How we keep Gremlin at five 9s

Sep 17, 2025

Kolton Andrus, Founder and CEO of Gremlin, walks you through how we keep Gremlin at five 9s availability. Find out how to be reliable with Gremlin → https://www.gremlin.com/

FULL TRANSCRIPT:

 At Gremlin, we kind of sucked at this five years ago. We had the tooling, we had the expertise, we had the intent, and we struggled to get people to just run the test on a regular basis. It was a bit spotty. It was a bit one-off. Over the last couple of years, I've focused a lot of my time and effort on product and engineering, and one of the things I did when we built this new Reliability Management, we built these reliability scores, is I did a few things:

First of all, we have an on-call rotation at Gremlin. Every engineer takes a turn. Every engineer runs all the reliability tests the week they're on call. So we just made it clear this is every person on the team's responsibility. We're not pushing this off to one person. The next thing I did is in our product operations meetings and our engineering staff meetings, I pulled up the dashboard and I pulled up the score and I looked at it.

And I asked questions about it and I said, this is important to me. And the team actually started in the on-call handoff comparing the diffs of the scores so they could explain why it had changed. Well, fast forward a couple of years, every person on my team has run all the tests.
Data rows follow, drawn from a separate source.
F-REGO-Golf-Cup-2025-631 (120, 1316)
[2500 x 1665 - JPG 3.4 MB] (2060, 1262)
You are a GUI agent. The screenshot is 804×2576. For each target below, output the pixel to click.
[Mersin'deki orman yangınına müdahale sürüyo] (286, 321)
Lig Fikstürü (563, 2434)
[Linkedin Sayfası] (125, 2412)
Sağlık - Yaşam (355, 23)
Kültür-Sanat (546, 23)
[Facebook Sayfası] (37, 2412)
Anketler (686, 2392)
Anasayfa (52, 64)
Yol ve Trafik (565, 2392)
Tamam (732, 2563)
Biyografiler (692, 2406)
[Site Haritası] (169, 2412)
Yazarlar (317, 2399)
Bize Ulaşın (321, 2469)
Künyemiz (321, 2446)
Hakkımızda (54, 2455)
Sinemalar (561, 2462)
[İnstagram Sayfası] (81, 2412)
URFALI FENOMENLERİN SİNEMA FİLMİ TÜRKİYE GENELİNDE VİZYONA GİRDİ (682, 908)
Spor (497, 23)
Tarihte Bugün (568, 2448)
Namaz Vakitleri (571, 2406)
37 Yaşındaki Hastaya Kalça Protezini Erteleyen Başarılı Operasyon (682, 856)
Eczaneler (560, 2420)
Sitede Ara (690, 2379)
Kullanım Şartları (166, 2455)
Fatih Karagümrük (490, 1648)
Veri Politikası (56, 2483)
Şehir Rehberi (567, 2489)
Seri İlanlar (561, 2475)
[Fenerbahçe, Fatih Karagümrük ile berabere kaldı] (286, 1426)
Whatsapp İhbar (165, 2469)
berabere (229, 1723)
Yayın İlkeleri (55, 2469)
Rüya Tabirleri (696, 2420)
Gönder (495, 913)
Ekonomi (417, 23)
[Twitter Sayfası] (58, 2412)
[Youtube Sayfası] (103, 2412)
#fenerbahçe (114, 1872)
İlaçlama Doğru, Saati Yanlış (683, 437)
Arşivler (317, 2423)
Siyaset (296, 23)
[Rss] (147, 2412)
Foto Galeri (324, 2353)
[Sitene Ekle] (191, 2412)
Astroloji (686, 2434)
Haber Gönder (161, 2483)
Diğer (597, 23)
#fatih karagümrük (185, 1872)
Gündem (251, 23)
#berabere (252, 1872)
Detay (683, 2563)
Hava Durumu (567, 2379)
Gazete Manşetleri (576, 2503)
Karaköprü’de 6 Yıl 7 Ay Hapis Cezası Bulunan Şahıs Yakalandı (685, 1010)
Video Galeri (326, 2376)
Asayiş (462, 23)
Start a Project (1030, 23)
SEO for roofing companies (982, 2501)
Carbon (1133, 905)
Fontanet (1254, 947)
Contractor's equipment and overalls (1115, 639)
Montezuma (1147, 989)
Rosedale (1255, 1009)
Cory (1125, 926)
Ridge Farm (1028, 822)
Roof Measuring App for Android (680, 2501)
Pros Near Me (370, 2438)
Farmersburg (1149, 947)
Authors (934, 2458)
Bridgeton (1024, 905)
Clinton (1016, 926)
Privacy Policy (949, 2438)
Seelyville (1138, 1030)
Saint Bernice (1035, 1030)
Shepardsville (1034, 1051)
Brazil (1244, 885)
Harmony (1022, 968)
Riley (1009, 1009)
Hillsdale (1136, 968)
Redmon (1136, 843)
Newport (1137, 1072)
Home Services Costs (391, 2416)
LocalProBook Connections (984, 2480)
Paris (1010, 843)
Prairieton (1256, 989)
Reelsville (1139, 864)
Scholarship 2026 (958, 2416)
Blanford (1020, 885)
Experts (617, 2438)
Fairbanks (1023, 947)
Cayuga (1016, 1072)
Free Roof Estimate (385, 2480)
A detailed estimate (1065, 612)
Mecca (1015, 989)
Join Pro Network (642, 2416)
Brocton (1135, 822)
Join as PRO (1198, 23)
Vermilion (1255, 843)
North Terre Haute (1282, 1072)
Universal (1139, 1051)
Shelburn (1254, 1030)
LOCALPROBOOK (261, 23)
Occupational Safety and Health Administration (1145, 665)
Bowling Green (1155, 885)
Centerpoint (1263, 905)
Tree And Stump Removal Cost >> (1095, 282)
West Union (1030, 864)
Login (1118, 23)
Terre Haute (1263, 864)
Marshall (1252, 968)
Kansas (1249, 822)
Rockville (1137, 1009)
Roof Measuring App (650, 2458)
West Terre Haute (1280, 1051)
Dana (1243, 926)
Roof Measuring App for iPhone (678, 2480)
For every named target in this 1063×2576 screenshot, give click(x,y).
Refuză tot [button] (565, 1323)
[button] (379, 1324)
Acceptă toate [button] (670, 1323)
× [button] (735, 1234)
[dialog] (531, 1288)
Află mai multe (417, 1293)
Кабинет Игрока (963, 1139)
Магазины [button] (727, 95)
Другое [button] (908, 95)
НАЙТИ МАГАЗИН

Almost every test passes, our scores are in the upper nineties. I'll brag for a minute. We've been at four to five nines for the lifetime of the company. We know what we're doing here and we've practiced what we've preached, but the last couple of years have been exceptionally solid because of all the work we've done.

So it's hard to do, but if you bring in that accountability and those incentives you show your team that it's important. You can drive the right behavior.